除了 Tensorboard，NeMo 还支持 Weights and Biases、MLFlow、DLLogger、ClearML 和 NeptuneLogger。要使用这些记录器，请通过 YAML 或 ExpManagerConfig 设置以下内容。

Weights and Biases (WandB)#

exp_manager:
    ...
    create_checkpoint_callback: True
    create_wandb_logger: True
    wandb_logger_kwargs:
        name: ${name}
        project: ${project}
        entity: ${entity}
        <Add any other arguments supported by WandB logger here>

MLFlow#

exp_manager:
    ...
    create_checkpoint_callback: True
    create_mlflow_logger: True
    mlflow_logger_kwargs:
        experiment_name: ${name}
        tags:
            <Any key:value pairs>
        save_dir: './mlruns'
        prefix: ''
        artifact_location: None
        # provide run_id if resuming a previously started run
        run_id: Optional[str] = None

DLLogger#

exp_manager:
    ...
    create_checkpoint_callback: True
    create_dllogger_logger: True
    dllogger_logger_kwargs:
        verbose: False
        stdout: False
        json_file: "./dllogger.json"

ClearML#

exp_manager:
    ...
    create_checkpoint_callback: True
    create_clearml_logger: True
    clearml_logger_kwargs:
        project: None  # name of the project
        task: None  # optional name of task
        connect_pytorch: False
        model_name: None  # optional name of model
        tags: None  # Should be a list of str
        log_model: False  # log model to clearml server
        log_cfg: False  # log config to clearml server
        log_metrics: False  # log metrics to clearml server

Neptune#

exp_manager:
    ...
    create_checkpoint_callback: True
    create_neptune_logger: false
    neptune_logger_kwargs:
        project: ${project}
        name: ${name}
        prefix: train
        log_model_checkpoints: false # set to True if checkpoints need to be pushed to Neptune
        tags: null # can specify as an array of strings in yaml array format
        description: null
        <Add any other arguments supported by Neptune logger here>

指数移动平均#

NeMo 支持使用指数移动平均 (EMA) 来处理模型参数。
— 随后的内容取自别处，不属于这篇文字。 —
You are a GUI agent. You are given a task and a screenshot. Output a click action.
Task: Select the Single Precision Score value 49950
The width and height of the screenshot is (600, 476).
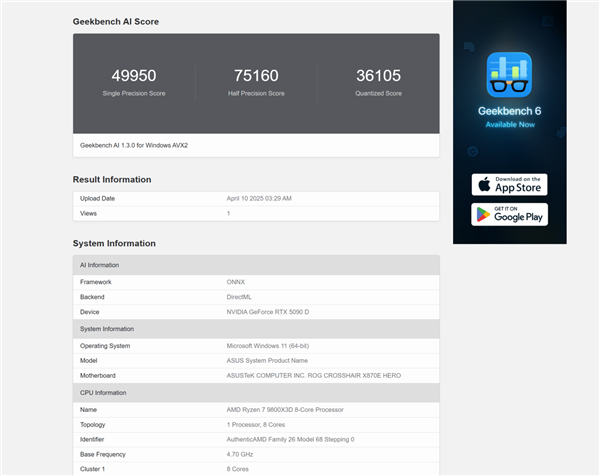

这对于提高模型泛化性和稳定性非常有用。要使用 EMA，请通过 YAML 或 ExpManagerConfig 设置以下参数。

exp_manager:
    ...
    # use exponential moving average for model parameters
    ema:
        enabled: True  # False by default
        decay: 0.999  # decay rate
        cpu_offload: False  # If EMA parameters should be offloaded to CPU to save GPU memory
        every_n_steps: 1  # How often to update EMA weights
        validate_original_weights: False  # Whether to use original weights for validation calculation or EMA weights

使用 NeMo 的 Hydra Multi-Run#

在训练神经网络时，通常执行超参数搜索以提高模型在验证数据上的性能。但是，手动准备实验网格并管理所有检查点及其指标可能很繁琐。为了简化这些任务，NeMo 与 Hydra Multi-Run 支持集成，提供了一种统一的方式来直接从配置运行一组实验。

此框架存在一些限制，我们在下面列出

所有实验都假定在单个 GPU 上运行，并且单次运行支持多 GPU（目前不支持模型并行模型）。
NeMo Multi-Run 目前仅支持对一组超参数进行网格搜索。对高级超参数搜索策略的支持将在未来添加。
**NeMo Multi-Run 需要一个或多个 GPU** 才能运行，并且在没有 GPU 设备的情况下将无法工作。

配置设置#

为了启用 NeMo Multi-Run，我们首先更新 YAML 配置，其中包含一些信息，以让 Hydra 知道我们希望从此配置运行多个实验 -

# Required for Hydra launch of hyperparameter search via multirun
defaults:
  - override hydra/launcher: nemo_launcher

# Hydra arguments necessary for hyperparameter optimization
hydra:
  # Helper arguments to ensure all hyper parameter runs are from the directory that launches the script.
  sweep:
    dir: "."
    subdir: "."

  # Define all the hyper parameters here
  sweeper:
    params:
      # Place all the parameters you wish to search over here (corresponding to the rest of the config)
      # NOTE: Make sure that there are no spaces between the commas that separate the config params !
      model.optim.lr: 0.001,0.0001
      model.encoder.dim: 32,64,96,128
      model.decoder.dropout: 0.0,0.1,0.2

  # Arguments to the process launcher
  launcher:
    num_gpus: -1  # Number of gpus to use. Each run works on a single GPU.
    jobs_per_gpu: 1  # If each GPU has large memory, you can run multiple jobs on the same GPU for faster results (until OOM).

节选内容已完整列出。